--- START ---

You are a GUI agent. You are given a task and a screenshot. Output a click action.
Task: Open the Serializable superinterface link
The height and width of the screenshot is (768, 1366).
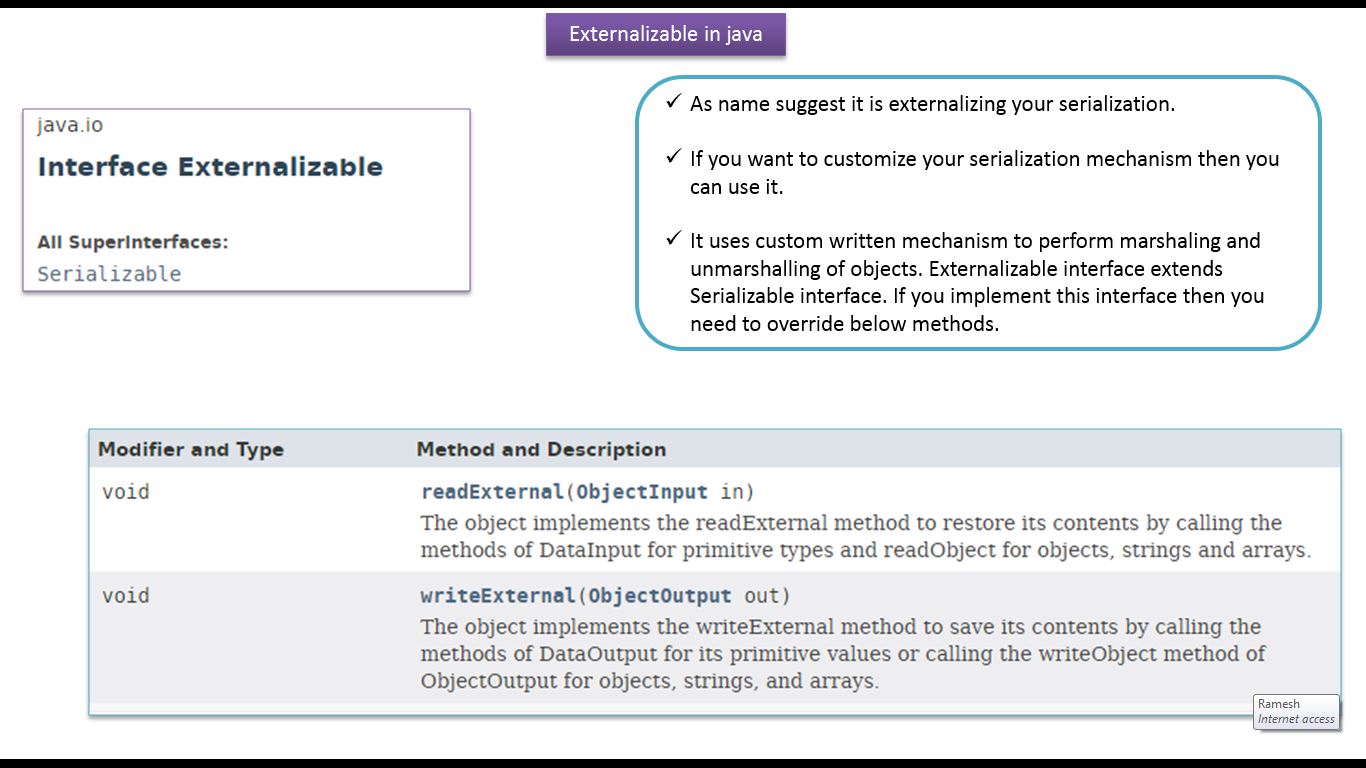pos(109,274)
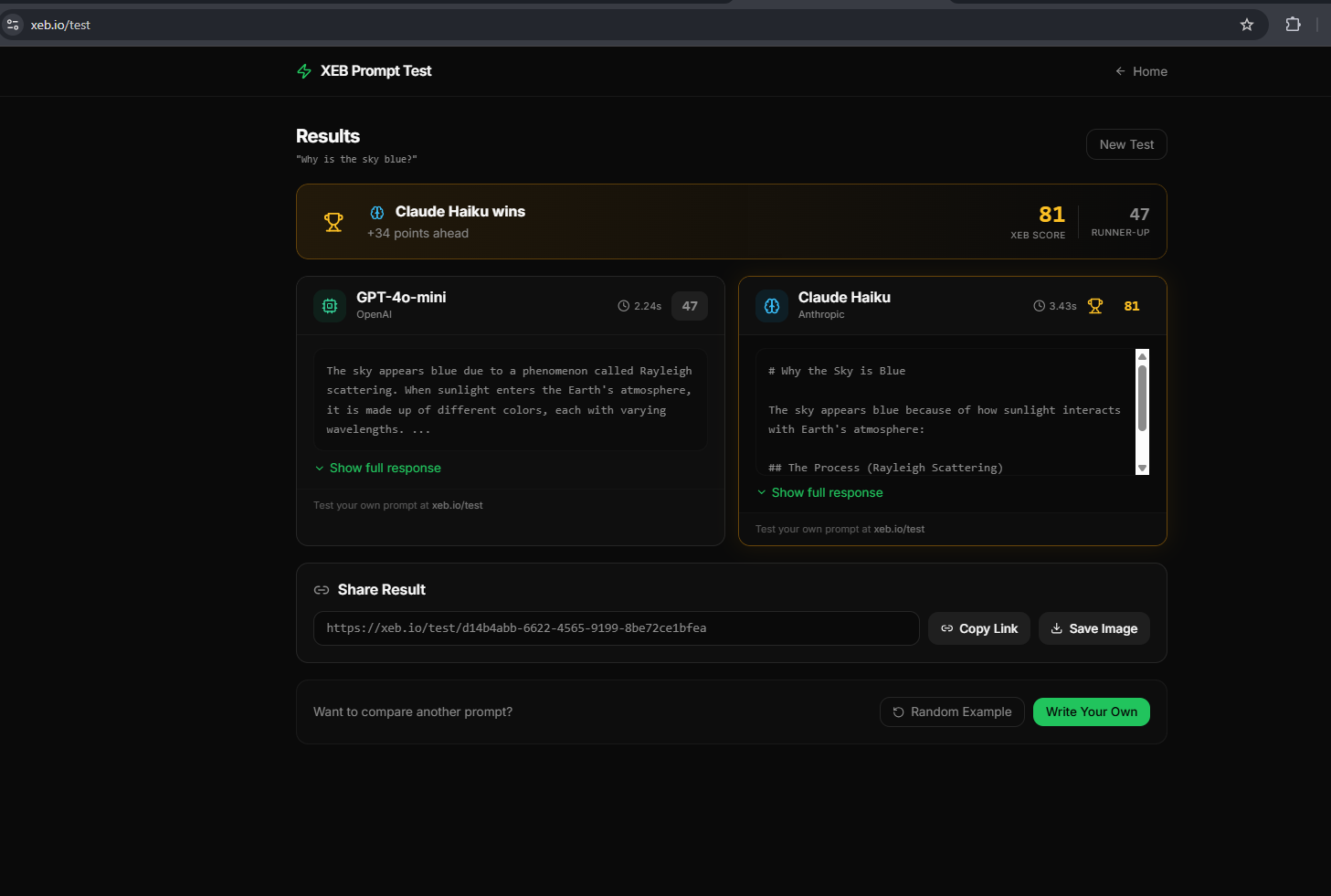This screenshot has height=896, width=1331.
Task: Navigate to Home
Action: (x=1149, y=70)
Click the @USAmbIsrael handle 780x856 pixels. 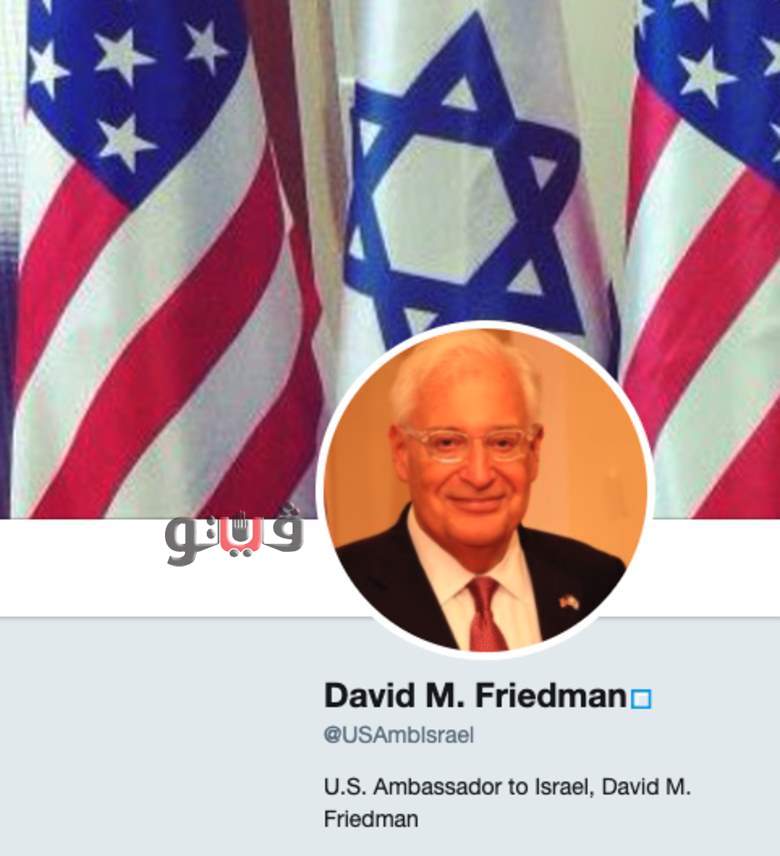398,735
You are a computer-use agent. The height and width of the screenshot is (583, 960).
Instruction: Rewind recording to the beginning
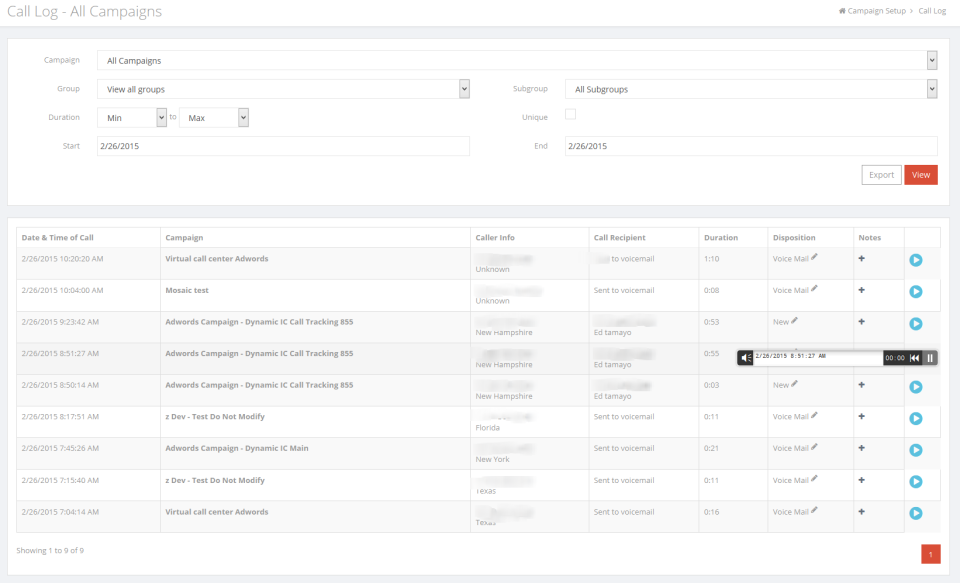[914, 358]
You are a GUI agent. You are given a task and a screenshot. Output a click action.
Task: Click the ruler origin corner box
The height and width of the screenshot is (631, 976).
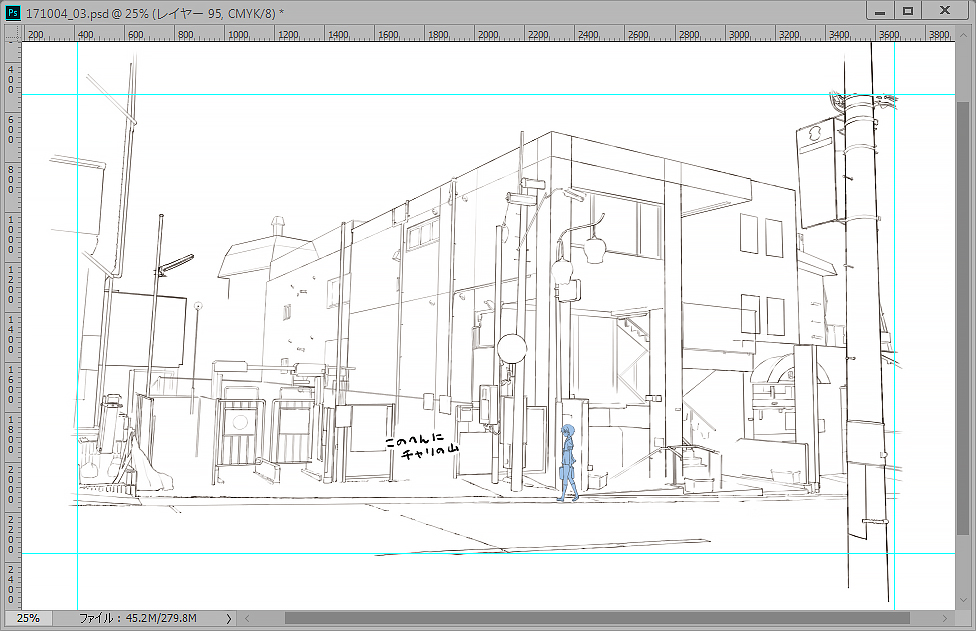[12, 33]
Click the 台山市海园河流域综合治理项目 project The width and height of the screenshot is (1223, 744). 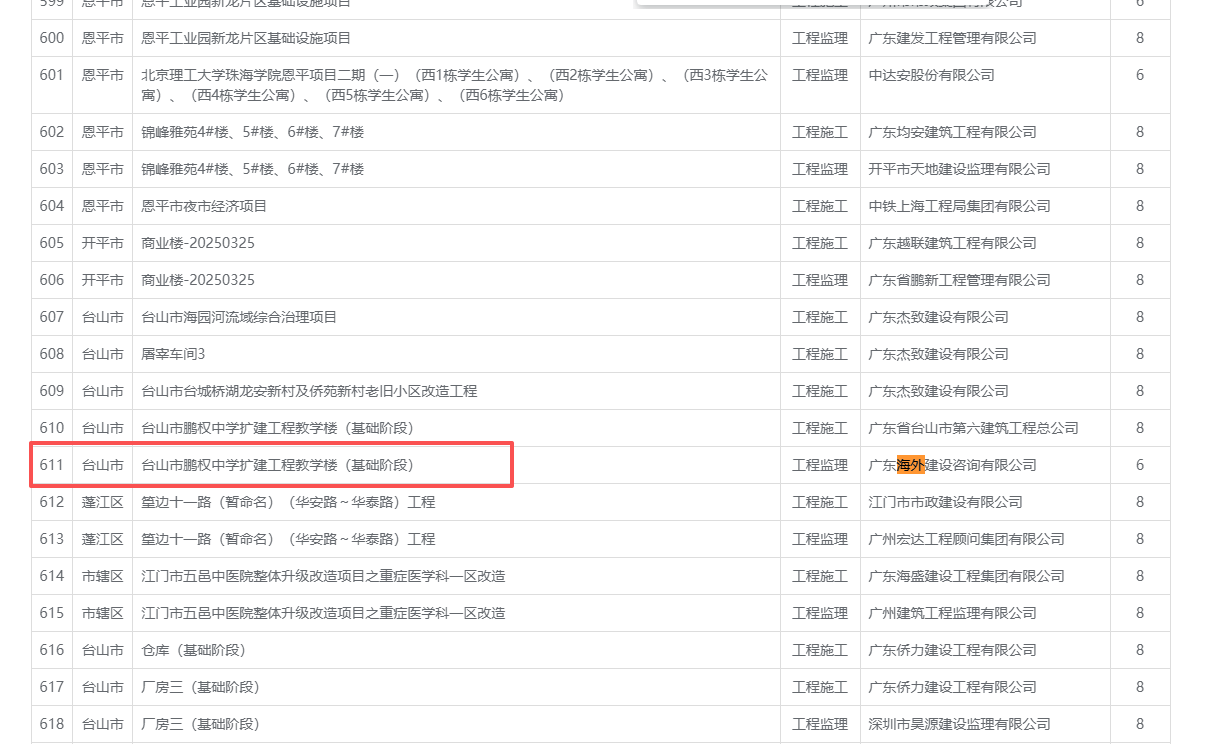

--- END ---

• [Task item]: From the data above, return only the lines starting at the line that holds "You are a computer-use" and ending at the line that holds "Task: Click the ruler origin corner box", word for word and without pictures.

• [Response area]:
You are a computer-use agent. The height and width of the screenshot is (583, 960).
Instruction: Rewind recording to the beginning
[914, 358]
You are a GUI agent. You are given a task and a screenshot. Output a click action.
Task: Click the ruler origin corner box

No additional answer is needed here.